Reproduce verbatim the items from the line containing "Choose return date Cs 05, szept." up to and including the line containing "Click the third".

Start

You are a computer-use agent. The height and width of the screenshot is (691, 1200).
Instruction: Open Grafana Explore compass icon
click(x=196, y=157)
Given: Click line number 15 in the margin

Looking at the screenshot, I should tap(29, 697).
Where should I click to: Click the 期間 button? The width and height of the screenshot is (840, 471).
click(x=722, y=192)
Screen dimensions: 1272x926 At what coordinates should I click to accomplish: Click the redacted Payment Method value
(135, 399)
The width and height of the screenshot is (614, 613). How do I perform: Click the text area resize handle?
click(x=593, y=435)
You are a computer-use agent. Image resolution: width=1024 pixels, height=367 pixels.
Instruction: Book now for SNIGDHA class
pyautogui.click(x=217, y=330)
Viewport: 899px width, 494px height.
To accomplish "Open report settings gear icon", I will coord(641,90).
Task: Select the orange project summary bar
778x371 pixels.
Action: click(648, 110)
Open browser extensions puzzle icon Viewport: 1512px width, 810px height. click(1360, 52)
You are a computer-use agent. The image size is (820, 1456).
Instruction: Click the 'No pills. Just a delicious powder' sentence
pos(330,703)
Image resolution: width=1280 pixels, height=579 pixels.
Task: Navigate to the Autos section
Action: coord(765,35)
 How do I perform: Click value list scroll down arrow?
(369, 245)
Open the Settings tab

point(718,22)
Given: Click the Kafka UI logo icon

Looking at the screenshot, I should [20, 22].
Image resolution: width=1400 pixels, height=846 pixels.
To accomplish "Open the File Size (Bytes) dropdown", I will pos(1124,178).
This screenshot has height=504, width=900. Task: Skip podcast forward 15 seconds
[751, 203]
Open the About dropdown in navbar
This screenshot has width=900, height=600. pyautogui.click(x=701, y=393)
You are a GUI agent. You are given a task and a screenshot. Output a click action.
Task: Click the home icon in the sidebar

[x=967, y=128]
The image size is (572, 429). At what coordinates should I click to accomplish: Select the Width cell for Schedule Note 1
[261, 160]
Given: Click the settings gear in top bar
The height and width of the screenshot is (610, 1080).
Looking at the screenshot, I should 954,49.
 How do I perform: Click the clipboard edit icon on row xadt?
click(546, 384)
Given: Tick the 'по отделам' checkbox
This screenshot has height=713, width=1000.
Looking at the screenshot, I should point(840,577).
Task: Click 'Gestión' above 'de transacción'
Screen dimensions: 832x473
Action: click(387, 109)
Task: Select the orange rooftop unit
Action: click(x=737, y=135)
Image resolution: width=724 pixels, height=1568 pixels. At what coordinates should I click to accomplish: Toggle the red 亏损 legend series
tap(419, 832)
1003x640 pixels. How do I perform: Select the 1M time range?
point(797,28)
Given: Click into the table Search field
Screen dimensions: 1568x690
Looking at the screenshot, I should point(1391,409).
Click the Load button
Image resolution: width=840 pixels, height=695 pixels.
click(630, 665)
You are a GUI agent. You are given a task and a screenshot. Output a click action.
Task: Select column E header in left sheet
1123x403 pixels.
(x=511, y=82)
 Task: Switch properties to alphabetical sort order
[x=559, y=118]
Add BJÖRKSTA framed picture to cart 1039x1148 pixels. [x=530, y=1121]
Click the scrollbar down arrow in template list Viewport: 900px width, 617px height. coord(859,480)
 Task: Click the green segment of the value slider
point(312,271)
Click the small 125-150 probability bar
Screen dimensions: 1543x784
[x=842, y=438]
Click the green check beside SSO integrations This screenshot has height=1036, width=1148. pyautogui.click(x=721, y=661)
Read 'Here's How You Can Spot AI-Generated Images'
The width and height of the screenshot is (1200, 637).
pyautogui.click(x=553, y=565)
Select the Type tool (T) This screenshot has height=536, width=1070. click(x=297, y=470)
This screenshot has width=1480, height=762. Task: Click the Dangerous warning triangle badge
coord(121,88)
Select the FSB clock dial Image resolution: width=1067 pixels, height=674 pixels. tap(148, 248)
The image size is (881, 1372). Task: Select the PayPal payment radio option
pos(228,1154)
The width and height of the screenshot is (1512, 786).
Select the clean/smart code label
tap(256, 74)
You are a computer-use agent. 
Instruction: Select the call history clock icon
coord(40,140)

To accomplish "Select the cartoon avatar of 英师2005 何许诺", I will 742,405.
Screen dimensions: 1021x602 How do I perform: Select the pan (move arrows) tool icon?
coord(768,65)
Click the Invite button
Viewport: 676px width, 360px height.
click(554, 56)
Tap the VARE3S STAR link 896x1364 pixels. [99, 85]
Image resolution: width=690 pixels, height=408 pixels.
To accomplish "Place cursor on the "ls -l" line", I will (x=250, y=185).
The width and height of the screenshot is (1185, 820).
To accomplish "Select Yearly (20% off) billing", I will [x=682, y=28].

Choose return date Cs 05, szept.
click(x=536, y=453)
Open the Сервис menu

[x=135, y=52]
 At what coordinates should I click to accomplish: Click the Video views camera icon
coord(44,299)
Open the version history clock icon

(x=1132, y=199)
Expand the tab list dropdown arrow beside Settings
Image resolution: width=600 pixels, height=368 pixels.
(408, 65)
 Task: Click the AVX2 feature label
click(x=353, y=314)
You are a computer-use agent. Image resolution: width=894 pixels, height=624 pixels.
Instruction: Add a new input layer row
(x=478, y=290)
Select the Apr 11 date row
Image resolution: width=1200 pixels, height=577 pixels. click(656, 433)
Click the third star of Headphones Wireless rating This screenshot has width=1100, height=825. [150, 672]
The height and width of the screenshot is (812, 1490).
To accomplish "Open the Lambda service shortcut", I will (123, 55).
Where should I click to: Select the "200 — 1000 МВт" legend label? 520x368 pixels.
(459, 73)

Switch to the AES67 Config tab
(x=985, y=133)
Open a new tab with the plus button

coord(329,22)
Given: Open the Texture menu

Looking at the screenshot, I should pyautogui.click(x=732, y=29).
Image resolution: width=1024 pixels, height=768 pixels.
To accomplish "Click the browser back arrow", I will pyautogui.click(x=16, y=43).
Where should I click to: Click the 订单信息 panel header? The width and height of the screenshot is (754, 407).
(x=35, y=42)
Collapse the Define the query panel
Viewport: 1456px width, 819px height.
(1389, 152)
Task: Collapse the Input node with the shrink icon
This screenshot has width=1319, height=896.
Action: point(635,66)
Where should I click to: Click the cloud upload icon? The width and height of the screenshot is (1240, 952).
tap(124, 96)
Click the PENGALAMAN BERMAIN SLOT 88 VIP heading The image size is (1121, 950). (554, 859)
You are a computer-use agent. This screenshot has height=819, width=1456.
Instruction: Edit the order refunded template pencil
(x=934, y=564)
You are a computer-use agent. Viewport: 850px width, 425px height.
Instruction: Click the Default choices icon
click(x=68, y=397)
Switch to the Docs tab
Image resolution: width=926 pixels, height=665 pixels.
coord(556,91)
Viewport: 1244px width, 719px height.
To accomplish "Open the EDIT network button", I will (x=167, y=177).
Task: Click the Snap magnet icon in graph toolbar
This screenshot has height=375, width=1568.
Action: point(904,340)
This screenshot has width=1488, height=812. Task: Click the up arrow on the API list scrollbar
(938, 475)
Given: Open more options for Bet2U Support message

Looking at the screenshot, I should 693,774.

End

THE COMPLETED TASK
Choose return date Cs 05, szept.
click(x=536, y=453)
Open the Сервис menu

[x=135, y=52]
 At what coordinates should I click to accomplish: Click the Video views camera icon
coord(44,299)
Open the version history clock icon

(x=1132, y=199)
Expand the tab list dropdown arrow beside Settings
Image resolution: width=600 pixels, height=368 pixels.
(408, 65)
 Task: Click the AVX2 feature label
click(x=353, y=314)
You are a computer-use agent. Image resolution: width=894 pixels, height=624 pixels.
Instruction: Add a new input layer row
(x=478, y=290)
Select the Apr 11 date row
Image resolution: width=1200 pixels, height=577 pixels. click(656, 433)
Click the third star of Headphones Wireless rating This screenshot has width=1100, height=825. [150, 672]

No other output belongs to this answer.